[ad_1]
The president’s attempts to overturn the election result are confused and in vain. But the longer they last, the more dangerous they become for democracy.
opinion
And every time it seems that the limit has been reached, more comes. More madness. Insane, as Donald Trump’s lawyers tell of stolen servers, manipulated voting machines and a communist conspiracy on the one next to the dead Hugo Chávez George Soros is also said to have been involved, a giant conspiracy that deprived Trump of an election victory.
All this is now apparently everyday life in AmericaAll of this is now obviously part of a presidential election.
At first, most of them just made fun of. Trump should complain about his defeat. If he were to talk about fraud, tweet and challenge, then he will go away. A Times of London cartoonist drew the Oval Office after Trump’s retirement: the tattered curtains, a red tie, suntan spray and golf clubs on the carpet, next to a torn copy of the Constitution, and in the center Joe Biden, who before must clean.
Attempts to pressure local politicians
But now, after another week of Trump allowing his fight against the election to escalate further, horror is spreading among his opponents. Not because his attempts to reverse the outcome will be successful.
But why it is becoming increasingly clear how far the president is willing to go. How many Republicans follow him or are silent. How many of its constituents believe the unsubstantiated, sometimes hair-raising claims about alleged election fraud – and what it all means in the long run.
On Friday, Trump invited Republican leaders from the Michigan state parliament to the White House. Apparently he wanted to convince politicians to ignore the Michigan voters’ decision in favor of Biden and appoint their own constituents to parliament. It was doubtful that he would be able to do it. Both Republican MPs had stated immediately after the election that there was no basis for overturning the election result in this way.

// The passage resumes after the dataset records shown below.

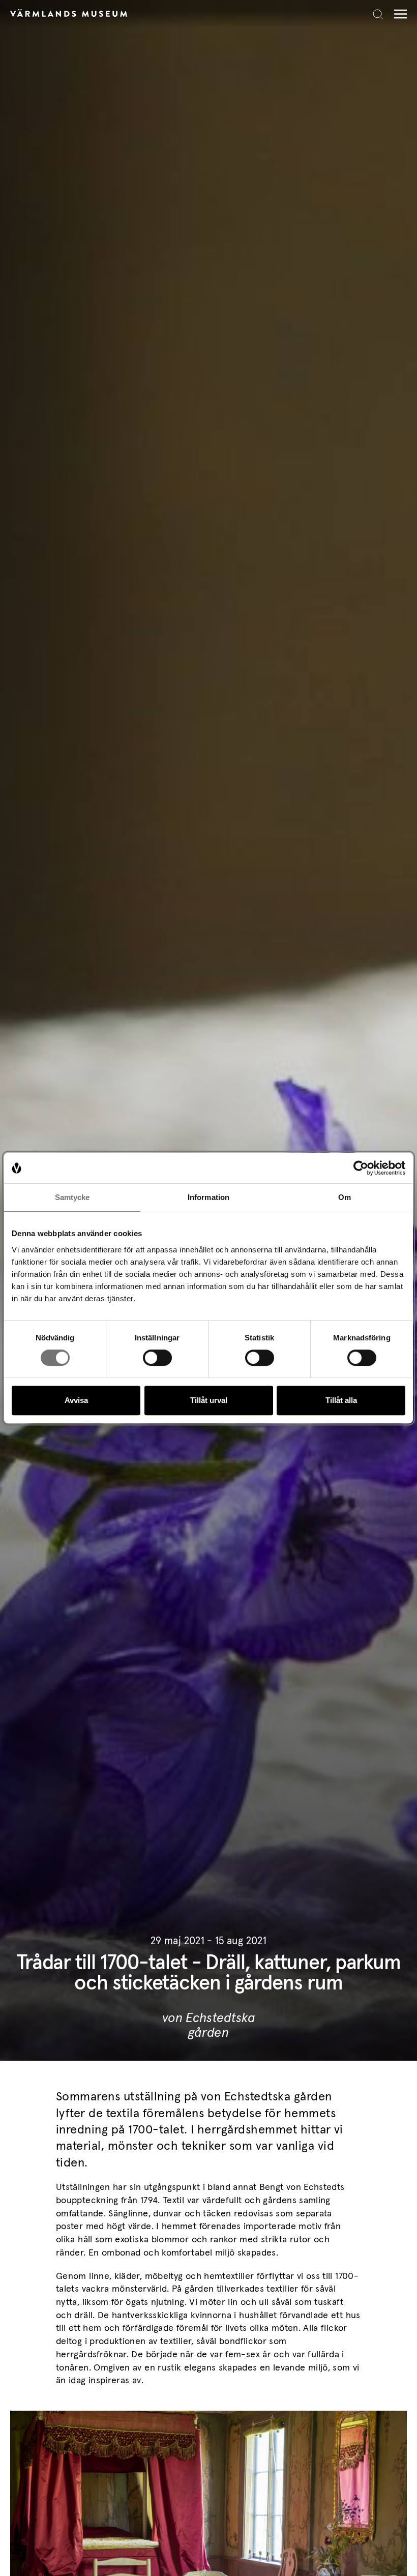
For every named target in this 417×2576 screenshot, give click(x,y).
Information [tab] (208, 1197)
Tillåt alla (341, 1400)
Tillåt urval (208, 1400)
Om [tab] (344, 1197)
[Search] (378, 14)
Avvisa (76, 1400)
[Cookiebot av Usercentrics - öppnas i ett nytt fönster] (360, 1168)
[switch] (157, 1358)
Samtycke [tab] (72, 1197)
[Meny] (398, 14)
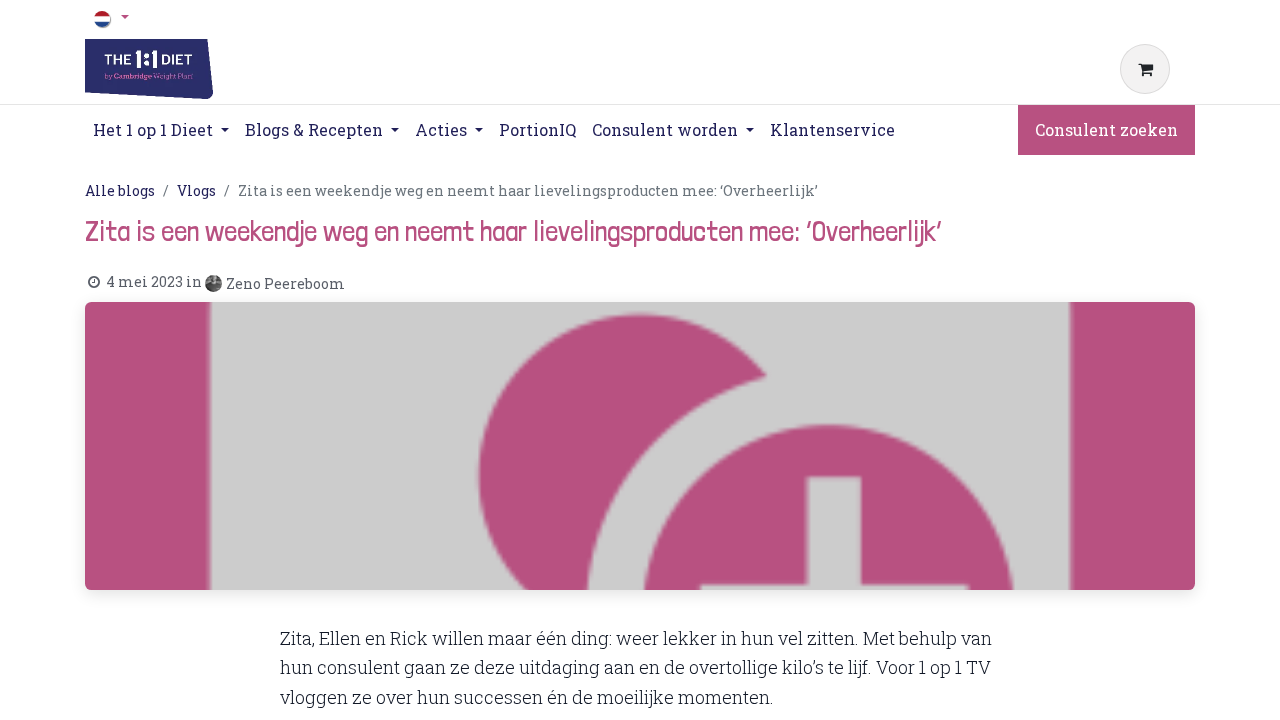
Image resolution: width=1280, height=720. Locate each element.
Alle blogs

“It is difficult to imagine a worse and more undemocratic action by a president in office.”
The president previously called two Republican electoral workers in Michigan and encouraged them to withdraw certification of results in the larger constituency, which had already been decided. This has no legal consequences, but the direction of the move was clear.
Republican Senator Mitt Romney, one of Trump’s few critics in the party, tweeted: “It’s hard to imagine worse and more undemocratic action by a sitting president.” The Republican Governor of Maryland, Larry Hogan, also spoke of an “attack on democracy”.
The horror scenario
Such items are the exception in the conservative camp. Trump’s attempt to win over Republican-run parliaments in member states can be clumsy and hopeless. Yet it matches exactly what many critics dismissed before the election as a hysterical and horrifying scenario of traumatized Trump opponents.
Trump’s attempt is hopeless, not least because it should overturn the electoral result in at least three states. Even if it is inside Michigan (where Biden won by more than 150,000 votes) would have found helpful aides in parliament who exhausted their limited room for maneuver to the utmost, not enough to nullify Biden’s 306-out-232-vote lead in the Electoral College.
A look like from another world
Trump’s action is also due to the fact that his path through the courts has failed: he and his Republican allies have now been sacked with around 30 lawsuits. While the president and his aides still speak publicly of “systematic election fraud,” his lawyers have never presented evidence of their theories in any court. Most of the time, they haven’t even reported the election fraud in front of the judges.
And when most key states certify the election result by the end of the month, the opportunities for further legal action will also disappear.
Manual counting of all votes cast in Georgia was ordered did not bring the result Trump hoped for. The Republican election supervisor, threatened with violence by Trump supporters, confirmed Friday that Biden won the state by 12,000 votes. No signs of election fraud were found.
However, all of these setbacks don’t stop Trump and his team from making new claims. Thursday was the turn Rudy Giulianiwho held a press conference alongside two lawyers. Trump’s defenders said Trump was re-elected with a landslide victory, but that the election was rigged by Communist forces from abroad. There has been talk of sabotaged voting software, a theory that does not resist scrutiny.
It matters in the right media bubble
Again: ridiculous. The left-wing liberal network mocked sweaty Giuliani, whose hair dye dripped onto his face when he appeared. But in much of the right-wing media bubble it has long been agreed that there is something to all allegations – something must be true.
According to a Monmouth Institute poll, 77% of Republican voters believe Biden’s election was due to fraud. You don’t need proof for this. All they need is an elected president and an entourage who will do anything to destroy confidence in the election. And this is already a success for Trump.